Segment Open

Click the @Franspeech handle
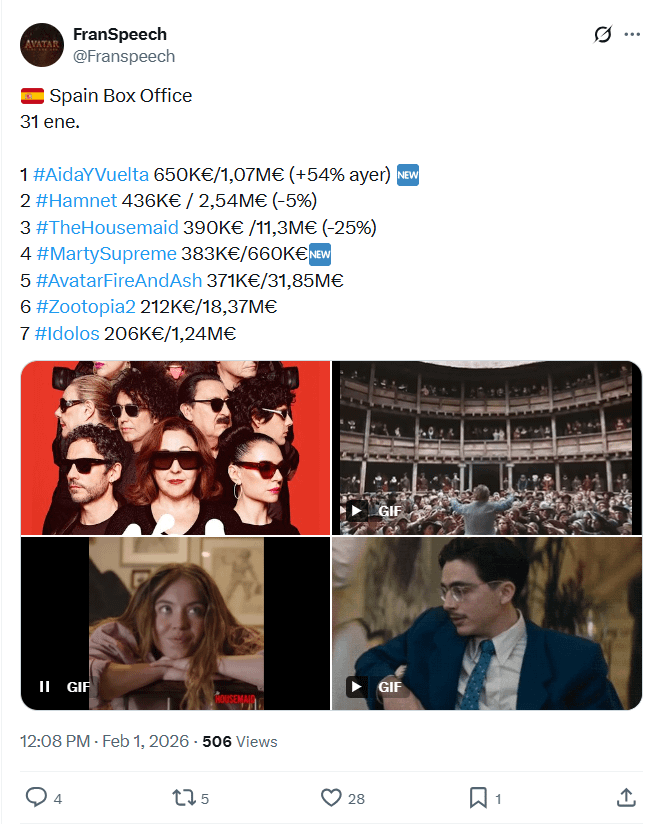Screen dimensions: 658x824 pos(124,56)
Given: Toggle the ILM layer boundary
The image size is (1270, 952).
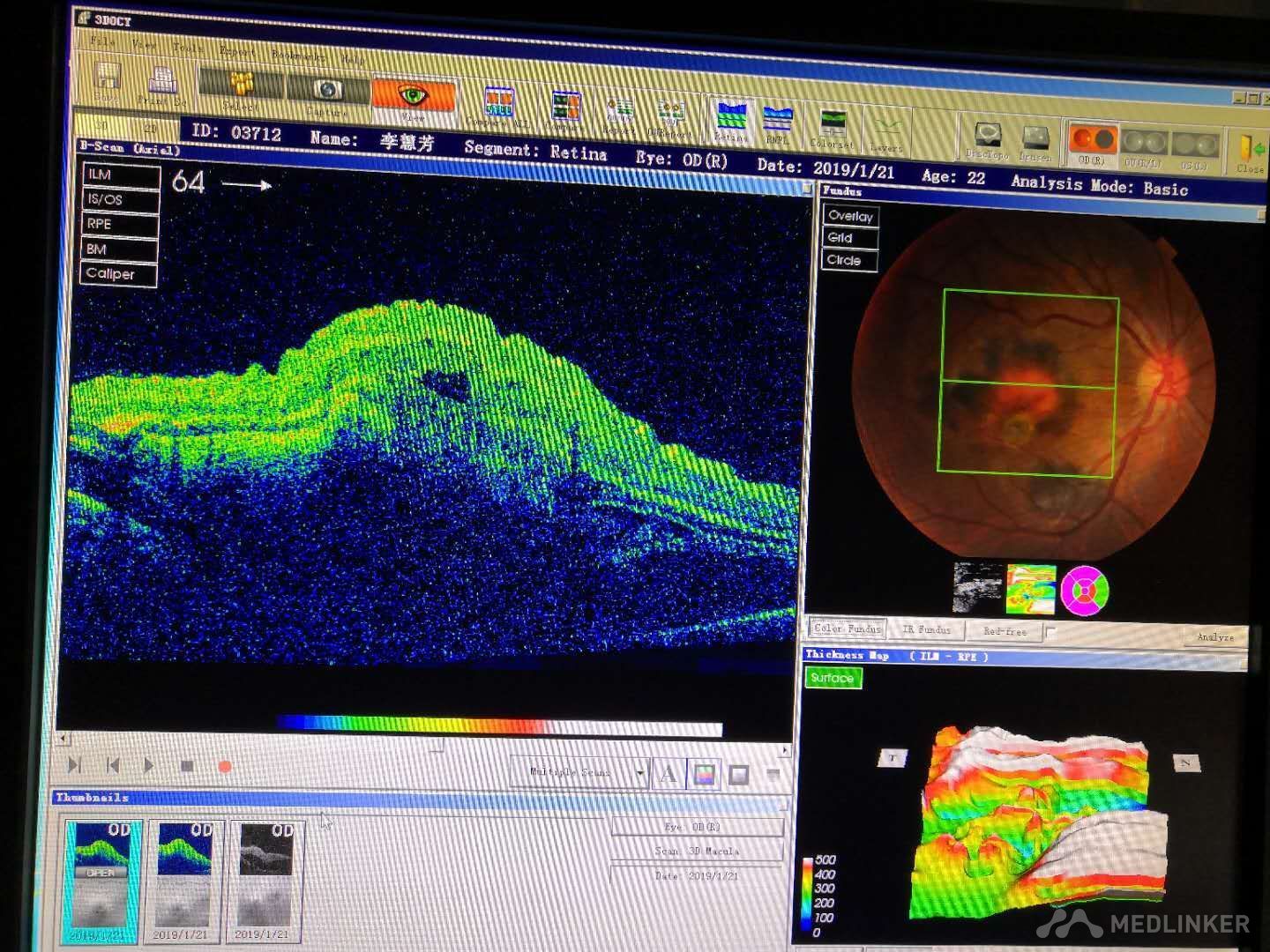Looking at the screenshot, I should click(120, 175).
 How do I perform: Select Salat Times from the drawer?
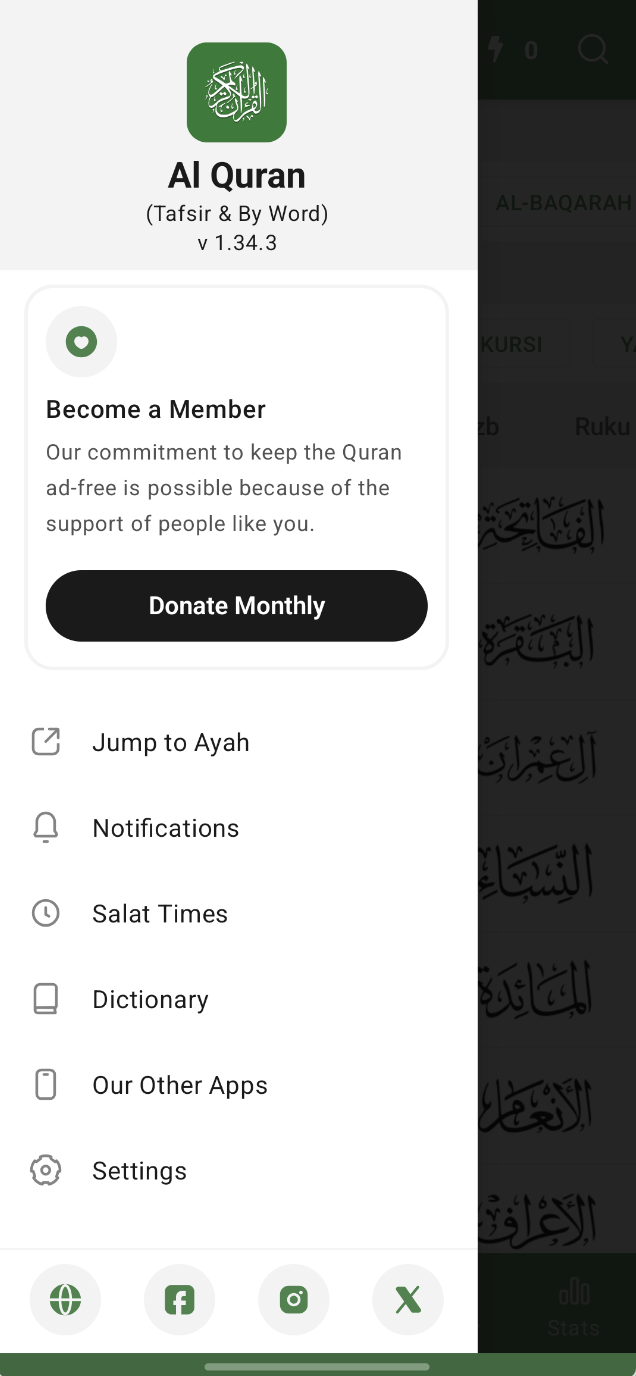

Segment Closed

Work item. Repeat all of the records verbatim, leaving out the pictures.

Solution below.
Click the @Franspeech handle
Screen dimensions: 658x824 pos(124,56)
Given: Toggle the ILM layer boundary
The image size is (1270, 952).
Looking at the screenshot, I should click(120, 175).
 How do I perform: Select Salat Times from the drawer?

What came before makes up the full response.